---------- SOURCE RECORDS ----------
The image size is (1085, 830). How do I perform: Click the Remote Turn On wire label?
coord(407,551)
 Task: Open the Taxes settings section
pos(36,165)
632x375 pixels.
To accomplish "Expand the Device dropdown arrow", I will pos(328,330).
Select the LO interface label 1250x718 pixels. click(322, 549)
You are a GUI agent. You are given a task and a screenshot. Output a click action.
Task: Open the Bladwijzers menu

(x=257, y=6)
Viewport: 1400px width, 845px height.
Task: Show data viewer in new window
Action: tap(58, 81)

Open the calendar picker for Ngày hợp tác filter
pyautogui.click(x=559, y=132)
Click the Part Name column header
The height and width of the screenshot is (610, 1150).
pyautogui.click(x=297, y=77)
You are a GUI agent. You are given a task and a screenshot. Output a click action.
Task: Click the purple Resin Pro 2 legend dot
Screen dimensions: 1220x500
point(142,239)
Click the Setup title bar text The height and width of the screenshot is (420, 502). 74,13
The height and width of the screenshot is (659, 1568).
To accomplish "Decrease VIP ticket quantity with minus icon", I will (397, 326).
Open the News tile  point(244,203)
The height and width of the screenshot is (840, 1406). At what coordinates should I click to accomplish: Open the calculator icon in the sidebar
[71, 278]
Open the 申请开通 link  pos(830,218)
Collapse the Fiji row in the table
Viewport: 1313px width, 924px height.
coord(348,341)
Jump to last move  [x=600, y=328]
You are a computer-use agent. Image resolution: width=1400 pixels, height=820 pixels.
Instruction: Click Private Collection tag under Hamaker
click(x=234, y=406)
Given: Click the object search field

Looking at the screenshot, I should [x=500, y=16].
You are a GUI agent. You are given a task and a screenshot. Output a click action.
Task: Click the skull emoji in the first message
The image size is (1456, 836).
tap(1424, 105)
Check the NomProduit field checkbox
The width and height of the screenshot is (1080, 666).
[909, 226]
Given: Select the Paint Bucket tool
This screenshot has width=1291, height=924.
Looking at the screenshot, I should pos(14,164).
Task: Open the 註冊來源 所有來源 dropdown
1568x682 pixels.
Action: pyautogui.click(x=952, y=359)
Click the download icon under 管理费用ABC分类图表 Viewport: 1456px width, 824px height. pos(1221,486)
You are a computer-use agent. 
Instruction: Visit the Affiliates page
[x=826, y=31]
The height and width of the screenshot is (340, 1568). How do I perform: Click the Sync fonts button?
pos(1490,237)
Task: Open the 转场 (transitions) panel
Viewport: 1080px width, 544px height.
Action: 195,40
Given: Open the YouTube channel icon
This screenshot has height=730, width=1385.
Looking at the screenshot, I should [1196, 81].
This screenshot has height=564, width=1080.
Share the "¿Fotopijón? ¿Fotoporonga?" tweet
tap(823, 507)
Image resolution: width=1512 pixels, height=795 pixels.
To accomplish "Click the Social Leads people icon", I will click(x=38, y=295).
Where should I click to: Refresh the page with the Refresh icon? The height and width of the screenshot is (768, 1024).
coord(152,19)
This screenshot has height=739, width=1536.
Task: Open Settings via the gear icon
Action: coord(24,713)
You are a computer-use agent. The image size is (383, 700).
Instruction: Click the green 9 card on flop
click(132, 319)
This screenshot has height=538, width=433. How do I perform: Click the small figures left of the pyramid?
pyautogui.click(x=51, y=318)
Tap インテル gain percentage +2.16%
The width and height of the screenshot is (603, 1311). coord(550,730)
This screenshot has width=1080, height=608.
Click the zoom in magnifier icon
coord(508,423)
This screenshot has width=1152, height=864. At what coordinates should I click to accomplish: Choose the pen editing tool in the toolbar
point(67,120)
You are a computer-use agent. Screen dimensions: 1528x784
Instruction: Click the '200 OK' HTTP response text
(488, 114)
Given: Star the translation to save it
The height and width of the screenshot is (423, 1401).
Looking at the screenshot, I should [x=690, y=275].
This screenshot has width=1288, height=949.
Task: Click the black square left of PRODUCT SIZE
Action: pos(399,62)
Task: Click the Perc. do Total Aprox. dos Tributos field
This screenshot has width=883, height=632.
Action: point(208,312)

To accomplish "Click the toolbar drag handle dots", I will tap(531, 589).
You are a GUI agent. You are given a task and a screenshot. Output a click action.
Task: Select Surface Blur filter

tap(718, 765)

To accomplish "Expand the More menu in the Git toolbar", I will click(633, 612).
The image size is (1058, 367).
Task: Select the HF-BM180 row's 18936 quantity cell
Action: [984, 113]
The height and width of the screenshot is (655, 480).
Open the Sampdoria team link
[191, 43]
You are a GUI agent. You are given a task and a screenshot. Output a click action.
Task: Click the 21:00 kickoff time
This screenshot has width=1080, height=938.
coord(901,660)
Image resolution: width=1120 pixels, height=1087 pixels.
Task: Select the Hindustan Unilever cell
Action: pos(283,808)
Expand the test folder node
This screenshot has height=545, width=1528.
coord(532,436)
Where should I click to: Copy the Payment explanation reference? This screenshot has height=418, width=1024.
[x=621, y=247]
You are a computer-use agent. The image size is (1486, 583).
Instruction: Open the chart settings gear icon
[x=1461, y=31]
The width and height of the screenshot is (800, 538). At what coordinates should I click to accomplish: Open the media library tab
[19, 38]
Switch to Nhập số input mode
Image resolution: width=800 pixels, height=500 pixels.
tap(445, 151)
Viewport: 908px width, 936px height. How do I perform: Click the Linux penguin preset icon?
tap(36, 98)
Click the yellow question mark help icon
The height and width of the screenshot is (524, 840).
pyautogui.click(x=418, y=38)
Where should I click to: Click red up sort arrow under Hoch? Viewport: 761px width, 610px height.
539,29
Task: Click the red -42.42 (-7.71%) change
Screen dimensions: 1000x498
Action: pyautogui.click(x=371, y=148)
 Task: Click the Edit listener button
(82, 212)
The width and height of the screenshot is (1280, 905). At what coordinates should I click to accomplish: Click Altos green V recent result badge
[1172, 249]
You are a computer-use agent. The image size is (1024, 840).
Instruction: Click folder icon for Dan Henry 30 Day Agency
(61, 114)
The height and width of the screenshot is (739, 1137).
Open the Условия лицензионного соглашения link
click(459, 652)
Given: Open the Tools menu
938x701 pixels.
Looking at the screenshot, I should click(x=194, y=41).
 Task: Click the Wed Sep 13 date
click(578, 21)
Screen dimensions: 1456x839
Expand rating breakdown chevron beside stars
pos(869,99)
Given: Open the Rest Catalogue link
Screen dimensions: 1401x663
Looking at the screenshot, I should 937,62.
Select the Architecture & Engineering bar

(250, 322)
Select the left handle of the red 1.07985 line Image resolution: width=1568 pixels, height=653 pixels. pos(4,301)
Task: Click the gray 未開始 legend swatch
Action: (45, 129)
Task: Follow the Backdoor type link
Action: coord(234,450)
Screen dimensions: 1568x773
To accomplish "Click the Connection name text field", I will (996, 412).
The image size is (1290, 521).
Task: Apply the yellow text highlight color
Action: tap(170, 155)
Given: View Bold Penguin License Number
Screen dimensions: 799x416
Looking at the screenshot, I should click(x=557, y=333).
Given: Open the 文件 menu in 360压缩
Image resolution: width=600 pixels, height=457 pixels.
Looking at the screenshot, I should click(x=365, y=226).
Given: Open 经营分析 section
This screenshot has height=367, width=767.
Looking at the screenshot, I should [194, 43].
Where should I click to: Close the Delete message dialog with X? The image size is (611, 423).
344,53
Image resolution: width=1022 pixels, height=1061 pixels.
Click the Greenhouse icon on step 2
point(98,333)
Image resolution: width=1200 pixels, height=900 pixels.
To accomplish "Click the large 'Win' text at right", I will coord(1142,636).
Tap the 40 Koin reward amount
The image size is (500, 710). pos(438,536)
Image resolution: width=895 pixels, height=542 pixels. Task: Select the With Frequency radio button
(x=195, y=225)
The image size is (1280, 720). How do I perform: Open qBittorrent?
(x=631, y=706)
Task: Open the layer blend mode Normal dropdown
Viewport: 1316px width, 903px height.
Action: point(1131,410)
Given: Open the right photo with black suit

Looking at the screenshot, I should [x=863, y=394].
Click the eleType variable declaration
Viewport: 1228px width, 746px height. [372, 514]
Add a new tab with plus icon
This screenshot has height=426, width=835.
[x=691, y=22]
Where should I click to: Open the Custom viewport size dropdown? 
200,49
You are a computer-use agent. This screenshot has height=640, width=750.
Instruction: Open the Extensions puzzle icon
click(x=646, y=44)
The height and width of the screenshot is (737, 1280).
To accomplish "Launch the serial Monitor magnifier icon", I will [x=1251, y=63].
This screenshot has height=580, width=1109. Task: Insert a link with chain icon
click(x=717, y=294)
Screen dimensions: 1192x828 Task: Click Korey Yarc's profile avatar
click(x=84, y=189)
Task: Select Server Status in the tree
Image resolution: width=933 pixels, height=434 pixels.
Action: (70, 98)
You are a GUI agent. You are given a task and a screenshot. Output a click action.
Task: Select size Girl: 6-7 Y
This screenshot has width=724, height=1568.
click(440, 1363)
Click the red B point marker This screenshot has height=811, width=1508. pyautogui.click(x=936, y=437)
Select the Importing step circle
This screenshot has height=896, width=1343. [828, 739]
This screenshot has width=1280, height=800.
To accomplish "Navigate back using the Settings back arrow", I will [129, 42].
----------
**ACTION ITEM:**
Copy out, from the records above, every line that holds the string "computer".

**SOLUTION FOR THIS EXERCISE:**
You are a computer-use agent. Image resolution: width=1400 pixels, height=820 pixels.
You are a computer-use agent. 
You are a computer-use agent. The image size is (383, 700).
You are a computer-use agent. Screen dimensions: 1528x784
You are a computer-use agent. The image size is (1486, 583).
You are a computer-use agent. The image size is (1024, 840).
You are a computer-use agent. This screenshot has height=640, width=750.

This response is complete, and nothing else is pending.